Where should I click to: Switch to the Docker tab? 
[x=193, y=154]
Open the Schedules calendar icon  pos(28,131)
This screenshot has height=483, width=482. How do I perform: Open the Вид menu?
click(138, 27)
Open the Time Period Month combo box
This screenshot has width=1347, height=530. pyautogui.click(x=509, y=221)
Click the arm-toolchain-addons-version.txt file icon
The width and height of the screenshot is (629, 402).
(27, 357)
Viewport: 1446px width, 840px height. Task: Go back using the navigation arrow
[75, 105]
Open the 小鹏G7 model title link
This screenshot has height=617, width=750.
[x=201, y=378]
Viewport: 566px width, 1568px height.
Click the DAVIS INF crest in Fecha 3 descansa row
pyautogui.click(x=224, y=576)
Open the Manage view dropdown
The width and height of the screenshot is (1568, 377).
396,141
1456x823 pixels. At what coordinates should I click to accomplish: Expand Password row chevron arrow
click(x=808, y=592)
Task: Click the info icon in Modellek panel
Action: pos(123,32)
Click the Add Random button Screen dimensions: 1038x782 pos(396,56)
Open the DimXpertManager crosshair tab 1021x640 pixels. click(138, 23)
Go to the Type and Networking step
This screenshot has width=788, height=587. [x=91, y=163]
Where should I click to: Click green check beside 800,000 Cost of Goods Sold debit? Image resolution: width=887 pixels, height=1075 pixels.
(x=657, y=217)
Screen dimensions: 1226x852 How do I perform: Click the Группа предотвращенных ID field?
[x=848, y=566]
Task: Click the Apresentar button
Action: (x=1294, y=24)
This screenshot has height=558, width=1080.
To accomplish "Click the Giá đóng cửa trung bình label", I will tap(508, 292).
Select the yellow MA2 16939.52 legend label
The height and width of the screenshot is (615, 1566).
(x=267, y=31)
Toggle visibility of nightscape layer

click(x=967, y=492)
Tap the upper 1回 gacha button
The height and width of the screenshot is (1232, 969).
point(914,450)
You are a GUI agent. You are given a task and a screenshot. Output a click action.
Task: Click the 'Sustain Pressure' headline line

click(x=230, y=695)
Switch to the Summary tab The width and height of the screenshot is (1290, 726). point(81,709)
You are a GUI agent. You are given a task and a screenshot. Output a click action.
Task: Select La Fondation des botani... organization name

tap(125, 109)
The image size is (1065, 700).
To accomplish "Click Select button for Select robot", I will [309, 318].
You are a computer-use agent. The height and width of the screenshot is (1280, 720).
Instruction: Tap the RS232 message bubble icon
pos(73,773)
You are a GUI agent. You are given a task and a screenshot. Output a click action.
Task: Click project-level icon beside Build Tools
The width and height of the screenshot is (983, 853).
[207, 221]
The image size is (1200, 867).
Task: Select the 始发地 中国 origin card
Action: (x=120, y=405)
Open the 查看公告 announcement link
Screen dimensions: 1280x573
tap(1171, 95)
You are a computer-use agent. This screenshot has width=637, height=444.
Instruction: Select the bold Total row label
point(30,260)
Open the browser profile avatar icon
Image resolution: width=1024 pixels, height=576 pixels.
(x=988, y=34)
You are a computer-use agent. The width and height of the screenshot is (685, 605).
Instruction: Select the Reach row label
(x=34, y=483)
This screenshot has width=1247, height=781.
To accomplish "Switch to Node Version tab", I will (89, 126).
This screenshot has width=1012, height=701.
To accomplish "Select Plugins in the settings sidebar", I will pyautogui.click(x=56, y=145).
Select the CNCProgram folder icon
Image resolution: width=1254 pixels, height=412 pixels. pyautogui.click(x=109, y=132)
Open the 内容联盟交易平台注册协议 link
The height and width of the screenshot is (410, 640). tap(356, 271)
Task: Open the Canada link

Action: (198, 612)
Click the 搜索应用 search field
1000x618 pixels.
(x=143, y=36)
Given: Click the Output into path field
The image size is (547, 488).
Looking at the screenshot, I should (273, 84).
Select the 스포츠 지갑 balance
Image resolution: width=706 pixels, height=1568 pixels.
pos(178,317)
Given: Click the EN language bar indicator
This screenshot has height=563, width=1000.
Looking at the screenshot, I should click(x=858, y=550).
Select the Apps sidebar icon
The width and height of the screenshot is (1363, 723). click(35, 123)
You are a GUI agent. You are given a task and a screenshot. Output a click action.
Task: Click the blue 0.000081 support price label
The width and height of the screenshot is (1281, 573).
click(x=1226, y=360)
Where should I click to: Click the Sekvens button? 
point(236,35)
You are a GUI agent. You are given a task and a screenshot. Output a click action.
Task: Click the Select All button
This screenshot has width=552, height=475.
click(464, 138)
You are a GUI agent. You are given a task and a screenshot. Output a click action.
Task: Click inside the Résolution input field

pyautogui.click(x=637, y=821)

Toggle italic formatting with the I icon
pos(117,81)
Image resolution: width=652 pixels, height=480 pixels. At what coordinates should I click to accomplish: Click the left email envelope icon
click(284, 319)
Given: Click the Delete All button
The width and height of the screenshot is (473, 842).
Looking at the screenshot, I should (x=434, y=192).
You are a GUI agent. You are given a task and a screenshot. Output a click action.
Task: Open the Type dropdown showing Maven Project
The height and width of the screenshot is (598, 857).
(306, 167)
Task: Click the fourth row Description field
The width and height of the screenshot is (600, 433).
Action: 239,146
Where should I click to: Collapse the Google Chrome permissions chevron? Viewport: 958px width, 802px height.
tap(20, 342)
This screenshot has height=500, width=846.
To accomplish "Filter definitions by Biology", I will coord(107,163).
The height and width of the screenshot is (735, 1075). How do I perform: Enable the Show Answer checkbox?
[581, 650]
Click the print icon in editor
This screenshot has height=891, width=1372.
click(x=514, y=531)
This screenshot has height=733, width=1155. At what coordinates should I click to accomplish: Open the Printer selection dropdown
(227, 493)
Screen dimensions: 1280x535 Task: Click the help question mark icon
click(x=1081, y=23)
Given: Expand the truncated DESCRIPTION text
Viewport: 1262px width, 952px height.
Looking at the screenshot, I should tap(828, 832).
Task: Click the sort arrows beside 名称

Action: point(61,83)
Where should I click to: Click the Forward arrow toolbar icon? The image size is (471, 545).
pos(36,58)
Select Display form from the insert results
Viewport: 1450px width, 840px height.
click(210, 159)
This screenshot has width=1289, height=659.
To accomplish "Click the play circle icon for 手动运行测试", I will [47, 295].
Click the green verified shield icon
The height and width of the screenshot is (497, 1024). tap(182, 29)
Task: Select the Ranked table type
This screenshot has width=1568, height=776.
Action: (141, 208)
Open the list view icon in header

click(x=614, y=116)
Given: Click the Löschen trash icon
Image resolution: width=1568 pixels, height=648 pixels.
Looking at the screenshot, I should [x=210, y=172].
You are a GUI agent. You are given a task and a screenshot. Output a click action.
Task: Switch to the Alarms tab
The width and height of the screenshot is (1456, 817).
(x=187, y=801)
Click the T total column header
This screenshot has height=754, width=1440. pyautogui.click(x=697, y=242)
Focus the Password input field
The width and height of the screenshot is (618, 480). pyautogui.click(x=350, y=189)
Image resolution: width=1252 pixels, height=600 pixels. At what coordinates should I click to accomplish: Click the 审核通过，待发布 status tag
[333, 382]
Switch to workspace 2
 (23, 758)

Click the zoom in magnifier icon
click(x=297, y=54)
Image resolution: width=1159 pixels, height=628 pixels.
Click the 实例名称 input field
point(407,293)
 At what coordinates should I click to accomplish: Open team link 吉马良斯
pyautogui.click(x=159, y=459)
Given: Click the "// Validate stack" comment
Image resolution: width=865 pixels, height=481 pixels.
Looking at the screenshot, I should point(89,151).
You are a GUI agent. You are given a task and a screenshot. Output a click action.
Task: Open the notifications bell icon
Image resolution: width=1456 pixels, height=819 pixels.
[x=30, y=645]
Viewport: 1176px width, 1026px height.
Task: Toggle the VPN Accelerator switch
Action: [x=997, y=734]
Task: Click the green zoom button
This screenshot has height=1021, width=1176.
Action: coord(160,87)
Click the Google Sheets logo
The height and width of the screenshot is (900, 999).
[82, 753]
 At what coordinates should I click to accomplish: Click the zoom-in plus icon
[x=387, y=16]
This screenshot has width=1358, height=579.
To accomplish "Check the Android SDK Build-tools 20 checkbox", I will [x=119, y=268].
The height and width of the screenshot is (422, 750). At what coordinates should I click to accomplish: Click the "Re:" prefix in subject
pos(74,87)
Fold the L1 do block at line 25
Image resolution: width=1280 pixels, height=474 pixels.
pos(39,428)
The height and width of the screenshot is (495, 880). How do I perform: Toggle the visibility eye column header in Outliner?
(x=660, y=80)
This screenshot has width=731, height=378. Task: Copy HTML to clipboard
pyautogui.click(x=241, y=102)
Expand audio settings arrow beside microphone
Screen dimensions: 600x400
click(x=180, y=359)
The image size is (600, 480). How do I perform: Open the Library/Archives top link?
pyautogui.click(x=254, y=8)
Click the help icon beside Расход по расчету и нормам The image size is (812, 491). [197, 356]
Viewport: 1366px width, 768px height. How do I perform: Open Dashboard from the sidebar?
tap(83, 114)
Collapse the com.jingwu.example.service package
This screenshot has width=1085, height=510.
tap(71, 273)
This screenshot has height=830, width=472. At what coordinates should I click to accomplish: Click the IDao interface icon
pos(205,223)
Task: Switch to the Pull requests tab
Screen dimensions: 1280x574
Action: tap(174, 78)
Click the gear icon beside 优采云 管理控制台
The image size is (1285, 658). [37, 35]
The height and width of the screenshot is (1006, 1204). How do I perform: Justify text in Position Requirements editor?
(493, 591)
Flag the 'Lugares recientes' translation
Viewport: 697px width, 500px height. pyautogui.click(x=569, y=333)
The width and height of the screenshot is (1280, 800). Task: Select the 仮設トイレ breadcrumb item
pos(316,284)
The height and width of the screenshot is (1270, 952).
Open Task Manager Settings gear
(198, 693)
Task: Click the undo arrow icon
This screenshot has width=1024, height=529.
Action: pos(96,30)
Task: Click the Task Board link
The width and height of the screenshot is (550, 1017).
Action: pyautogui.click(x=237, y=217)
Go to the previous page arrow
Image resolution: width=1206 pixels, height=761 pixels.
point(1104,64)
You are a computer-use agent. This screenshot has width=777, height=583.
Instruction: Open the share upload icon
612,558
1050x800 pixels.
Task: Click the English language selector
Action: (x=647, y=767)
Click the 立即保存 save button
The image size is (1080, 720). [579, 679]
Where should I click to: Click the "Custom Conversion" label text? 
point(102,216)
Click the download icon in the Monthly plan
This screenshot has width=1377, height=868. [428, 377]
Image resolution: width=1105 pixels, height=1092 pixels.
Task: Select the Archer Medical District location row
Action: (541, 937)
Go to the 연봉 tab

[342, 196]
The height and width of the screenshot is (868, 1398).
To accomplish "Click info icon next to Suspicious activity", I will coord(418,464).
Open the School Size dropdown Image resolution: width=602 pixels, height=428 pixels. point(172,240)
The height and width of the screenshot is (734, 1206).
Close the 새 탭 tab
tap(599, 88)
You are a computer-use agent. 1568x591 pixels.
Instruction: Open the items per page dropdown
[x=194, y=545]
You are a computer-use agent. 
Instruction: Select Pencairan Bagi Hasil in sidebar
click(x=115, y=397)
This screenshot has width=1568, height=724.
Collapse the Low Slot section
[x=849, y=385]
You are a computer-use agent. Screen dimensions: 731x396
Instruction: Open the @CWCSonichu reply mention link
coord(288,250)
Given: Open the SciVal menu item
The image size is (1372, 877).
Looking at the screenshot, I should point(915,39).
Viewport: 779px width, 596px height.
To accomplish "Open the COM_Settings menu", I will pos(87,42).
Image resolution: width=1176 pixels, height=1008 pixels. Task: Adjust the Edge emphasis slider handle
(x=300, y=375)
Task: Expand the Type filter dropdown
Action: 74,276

● ● ● ● ● ● ●

* **Action item**
Which lines in the material above include the string "Build"? Pull them out.

* **Response to the task**
Task: Click project-level icon beside Build Tools
To accomplish "Check the Android SDK Build-tools 20 checkbox", I will [x=119, y=268].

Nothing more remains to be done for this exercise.